** Begin Information shown **

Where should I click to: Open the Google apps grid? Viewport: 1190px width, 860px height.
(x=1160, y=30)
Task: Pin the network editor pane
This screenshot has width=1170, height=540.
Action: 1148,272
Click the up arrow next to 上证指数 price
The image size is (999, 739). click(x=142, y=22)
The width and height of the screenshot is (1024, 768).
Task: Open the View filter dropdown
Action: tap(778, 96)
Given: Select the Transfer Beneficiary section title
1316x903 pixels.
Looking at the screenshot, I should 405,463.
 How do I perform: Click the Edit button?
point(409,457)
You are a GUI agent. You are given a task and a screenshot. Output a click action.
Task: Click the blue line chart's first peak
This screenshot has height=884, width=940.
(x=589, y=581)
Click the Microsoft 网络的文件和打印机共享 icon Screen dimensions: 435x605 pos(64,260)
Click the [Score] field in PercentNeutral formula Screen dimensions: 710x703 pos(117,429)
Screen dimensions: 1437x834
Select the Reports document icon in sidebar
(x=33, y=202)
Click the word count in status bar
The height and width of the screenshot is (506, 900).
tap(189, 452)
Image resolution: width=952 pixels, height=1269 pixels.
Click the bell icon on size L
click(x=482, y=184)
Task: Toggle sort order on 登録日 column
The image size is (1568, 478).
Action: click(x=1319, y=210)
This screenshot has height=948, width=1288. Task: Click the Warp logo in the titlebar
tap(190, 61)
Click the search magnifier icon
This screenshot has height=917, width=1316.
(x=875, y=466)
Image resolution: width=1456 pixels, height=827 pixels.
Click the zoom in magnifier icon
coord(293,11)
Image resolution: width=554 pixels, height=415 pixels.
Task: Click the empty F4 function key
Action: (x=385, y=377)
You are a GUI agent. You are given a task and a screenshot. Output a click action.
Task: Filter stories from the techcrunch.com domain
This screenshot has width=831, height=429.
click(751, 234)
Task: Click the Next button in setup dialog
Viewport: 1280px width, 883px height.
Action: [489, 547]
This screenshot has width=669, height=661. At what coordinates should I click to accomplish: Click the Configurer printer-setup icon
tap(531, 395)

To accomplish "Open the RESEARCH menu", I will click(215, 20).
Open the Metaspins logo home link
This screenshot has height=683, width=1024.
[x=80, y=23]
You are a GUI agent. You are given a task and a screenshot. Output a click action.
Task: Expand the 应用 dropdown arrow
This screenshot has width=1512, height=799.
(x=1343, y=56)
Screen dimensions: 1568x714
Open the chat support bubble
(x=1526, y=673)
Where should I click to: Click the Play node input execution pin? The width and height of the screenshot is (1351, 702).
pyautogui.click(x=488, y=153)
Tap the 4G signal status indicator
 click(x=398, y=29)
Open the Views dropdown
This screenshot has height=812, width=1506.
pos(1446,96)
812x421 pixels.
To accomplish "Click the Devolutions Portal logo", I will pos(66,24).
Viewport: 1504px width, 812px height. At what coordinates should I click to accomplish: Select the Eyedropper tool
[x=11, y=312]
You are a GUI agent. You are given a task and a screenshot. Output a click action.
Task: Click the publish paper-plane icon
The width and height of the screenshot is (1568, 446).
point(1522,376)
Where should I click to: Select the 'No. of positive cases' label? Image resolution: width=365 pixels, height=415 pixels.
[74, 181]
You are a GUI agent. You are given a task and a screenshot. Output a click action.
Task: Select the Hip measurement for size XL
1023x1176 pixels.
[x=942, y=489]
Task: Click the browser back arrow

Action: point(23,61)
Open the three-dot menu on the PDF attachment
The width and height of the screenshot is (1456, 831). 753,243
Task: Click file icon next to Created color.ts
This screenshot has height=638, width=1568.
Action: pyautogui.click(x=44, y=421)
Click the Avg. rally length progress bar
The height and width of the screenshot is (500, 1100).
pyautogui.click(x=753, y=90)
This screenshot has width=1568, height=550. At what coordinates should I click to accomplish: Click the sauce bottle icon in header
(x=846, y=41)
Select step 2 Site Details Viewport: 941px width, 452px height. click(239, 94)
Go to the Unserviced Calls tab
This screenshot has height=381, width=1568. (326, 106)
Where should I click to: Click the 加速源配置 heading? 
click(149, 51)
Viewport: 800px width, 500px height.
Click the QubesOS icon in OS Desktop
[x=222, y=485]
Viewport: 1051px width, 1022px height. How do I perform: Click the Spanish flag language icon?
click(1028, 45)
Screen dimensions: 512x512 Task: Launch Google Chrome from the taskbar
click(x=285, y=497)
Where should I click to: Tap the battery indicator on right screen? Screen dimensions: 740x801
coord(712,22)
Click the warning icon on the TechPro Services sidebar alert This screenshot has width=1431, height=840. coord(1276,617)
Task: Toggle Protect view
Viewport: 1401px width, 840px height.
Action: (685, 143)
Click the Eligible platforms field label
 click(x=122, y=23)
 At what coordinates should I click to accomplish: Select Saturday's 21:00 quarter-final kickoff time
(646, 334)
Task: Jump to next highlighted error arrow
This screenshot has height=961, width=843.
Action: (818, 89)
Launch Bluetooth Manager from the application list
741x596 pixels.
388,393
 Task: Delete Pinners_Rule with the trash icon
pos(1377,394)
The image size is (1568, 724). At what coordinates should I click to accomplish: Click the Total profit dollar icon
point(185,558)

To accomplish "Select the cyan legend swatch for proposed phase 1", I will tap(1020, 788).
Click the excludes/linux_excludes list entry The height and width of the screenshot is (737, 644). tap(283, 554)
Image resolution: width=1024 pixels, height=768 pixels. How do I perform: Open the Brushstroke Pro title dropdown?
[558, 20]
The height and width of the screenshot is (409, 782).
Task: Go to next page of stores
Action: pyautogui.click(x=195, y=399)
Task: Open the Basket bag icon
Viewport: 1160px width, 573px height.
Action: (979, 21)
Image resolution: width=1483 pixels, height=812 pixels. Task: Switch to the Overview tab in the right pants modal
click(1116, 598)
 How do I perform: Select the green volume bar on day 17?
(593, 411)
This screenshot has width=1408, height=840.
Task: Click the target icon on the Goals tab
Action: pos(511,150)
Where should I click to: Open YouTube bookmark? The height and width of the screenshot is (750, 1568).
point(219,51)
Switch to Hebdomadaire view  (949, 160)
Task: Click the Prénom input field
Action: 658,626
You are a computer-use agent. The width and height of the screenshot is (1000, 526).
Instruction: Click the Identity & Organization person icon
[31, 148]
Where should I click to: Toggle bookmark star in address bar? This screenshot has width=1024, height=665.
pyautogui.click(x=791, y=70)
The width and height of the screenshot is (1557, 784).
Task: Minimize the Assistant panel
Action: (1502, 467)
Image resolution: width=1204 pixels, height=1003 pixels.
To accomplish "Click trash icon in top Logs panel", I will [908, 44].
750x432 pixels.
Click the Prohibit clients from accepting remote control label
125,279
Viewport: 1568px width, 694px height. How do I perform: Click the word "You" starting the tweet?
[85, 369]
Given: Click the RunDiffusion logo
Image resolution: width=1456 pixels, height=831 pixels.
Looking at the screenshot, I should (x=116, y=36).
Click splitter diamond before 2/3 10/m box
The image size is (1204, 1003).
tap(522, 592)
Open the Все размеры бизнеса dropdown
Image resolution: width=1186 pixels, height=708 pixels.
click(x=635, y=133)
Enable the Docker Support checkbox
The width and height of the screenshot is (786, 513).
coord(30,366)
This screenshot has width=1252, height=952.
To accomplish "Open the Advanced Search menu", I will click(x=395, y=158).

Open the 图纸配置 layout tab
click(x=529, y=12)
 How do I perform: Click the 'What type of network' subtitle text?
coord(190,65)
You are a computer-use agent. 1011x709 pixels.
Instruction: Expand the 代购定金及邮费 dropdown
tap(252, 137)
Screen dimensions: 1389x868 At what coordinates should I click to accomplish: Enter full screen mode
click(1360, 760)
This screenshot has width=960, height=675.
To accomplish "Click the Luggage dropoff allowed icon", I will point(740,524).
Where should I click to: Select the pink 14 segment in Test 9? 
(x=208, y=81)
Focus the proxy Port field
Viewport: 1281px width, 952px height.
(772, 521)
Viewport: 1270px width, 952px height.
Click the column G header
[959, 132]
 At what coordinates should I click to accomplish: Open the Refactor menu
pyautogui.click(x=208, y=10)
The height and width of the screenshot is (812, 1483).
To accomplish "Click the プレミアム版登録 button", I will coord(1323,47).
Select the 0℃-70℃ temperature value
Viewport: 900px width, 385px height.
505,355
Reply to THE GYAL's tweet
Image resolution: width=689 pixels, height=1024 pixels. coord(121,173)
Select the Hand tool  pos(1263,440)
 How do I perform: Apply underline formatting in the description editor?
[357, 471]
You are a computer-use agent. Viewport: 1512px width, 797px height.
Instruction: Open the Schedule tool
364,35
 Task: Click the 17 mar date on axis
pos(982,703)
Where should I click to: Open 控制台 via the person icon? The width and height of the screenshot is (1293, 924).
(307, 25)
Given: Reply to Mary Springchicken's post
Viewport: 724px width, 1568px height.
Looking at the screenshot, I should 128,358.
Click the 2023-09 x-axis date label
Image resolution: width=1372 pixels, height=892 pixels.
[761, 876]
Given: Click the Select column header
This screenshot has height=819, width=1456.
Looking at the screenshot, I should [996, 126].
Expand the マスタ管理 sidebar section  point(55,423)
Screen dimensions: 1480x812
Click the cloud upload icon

** End Information shown **

• [Your instructions] Pick out every line in the rows above that contains the word "Switch", and copy each one. Case counts.

• [Task solution]
Image resolution: width=1483 pixels, height=812 pixels. Task: Switch to the Overview tab in the right pants modal
Switch to Hebdomadaire view  (949, 160)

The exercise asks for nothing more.